Ibn Miskawayh dalam "Tahdzib Al-Akhlaq" menjelaskan: "Kemarahan yang tidak terkendali adalah sumber utama kerusakan sosial. Ia mengaburkan akal sehat dan merusak ikatan persaudaraan."
 Perspektif Kontemporer.
1. Analisis Psiko-Sosial.
Dr. Malik Badri dalam "The Dilemma of Muslim Psychologists" menawarkan framework modern: "Penyakit hati dalam terminologi klasik memiliki korelasi kuat dengan gangguan psikologis modern. Namun, pendekatan Islam lebih komprehensif karena mengintegrasikan dimensi spiritual."
2. Pendekatan Terapeutik.
Syeikh Muhammad Said Ramadhan Al-Buthi mengusulkan: "Penyembuhan penyakit hati memerlukan pendekatan holistik yang mengintegrasikan: - Terapi spiritual - Intervensi sosial - Pembinaan karakter - Penguatan komunitas".
3. Solusi Struktural.
Dr.

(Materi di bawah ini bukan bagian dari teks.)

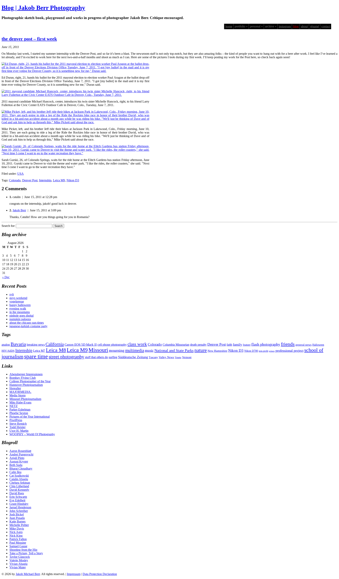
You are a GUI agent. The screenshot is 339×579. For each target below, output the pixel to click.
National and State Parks (174, 350)
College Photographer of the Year (30, 381)
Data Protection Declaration (100, 574)
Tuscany (153, 357)
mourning (116, 350)
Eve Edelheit (17, 500)
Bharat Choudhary (20, 468)
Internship (45, 180)
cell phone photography (112, 344)
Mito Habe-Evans (20, 402)
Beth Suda (15, 465)
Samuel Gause (18, 546)
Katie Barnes (17, 521)
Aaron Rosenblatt (20, 451)
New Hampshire (217, 350)
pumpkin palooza (20, 319)
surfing (113, 357)
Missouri (98, 350)
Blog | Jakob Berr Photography (43, 7)
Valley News (166, 357)
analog (6, 344)
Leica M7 (39, 350)
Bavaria (18, 344)
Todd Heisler (17, 427)
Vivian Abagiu (18, 563)
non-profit (263, 351)
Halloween (318, 344)
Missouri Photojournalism (25, 399)
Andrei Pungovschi (21, 454)
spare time (36, 356)
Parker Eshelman (19, 409)
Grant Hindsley (18, 503)
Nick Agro (16, 532)
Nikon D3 (73, 180)
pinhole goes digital (21, 315)
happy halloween (20, 305)
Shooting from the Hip (23, 549)
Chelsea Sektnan (19, 482)
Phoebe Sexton (18, 413)
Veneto (178, 357)
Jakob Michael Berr (28, 574)
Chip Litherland (19, 486)
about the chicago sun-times (26, 322)
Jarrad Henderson (20, 507)
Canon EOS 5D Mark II (81, 344)
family (237, 344)
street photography (66, 356)
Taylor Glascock (19, 556)
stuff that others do (96, 357)
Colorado (15, 180)
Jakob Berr (19, 210)
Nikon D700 (251, 350)
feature (247, 344)
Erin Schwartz (18, 496)
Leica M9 (59, 180)
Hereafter (15, 388)
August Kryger (18, 461)
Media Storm (17, 395)
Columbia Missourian (176, 344)
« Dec (6, 277)
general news (303, 344)
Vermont (186, 357)
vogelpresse (16, 301)
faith (229, 344)
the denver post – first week (29, 38)
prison (272, 351)
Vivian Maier (17, 567)
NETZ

Yusuf Al-Qaradhawi menekankan pentingnya: "Membangun sistem sosial yang mendukung kesehatan hati melalui: - Pendidikan karakter - Regulasi media - Penguatan institusi keluarga - Program pembinaan spiritual".
Implikasi Modern.
1. Media Sosial.
Dr. Tariq Ramadan menganalisis: "Media sosial telah menciptakan ruang baru bagi manifestasi penyakit hati. Hasad, kibr, dan ghadab kini memiliki platform global untuk penyebarannya."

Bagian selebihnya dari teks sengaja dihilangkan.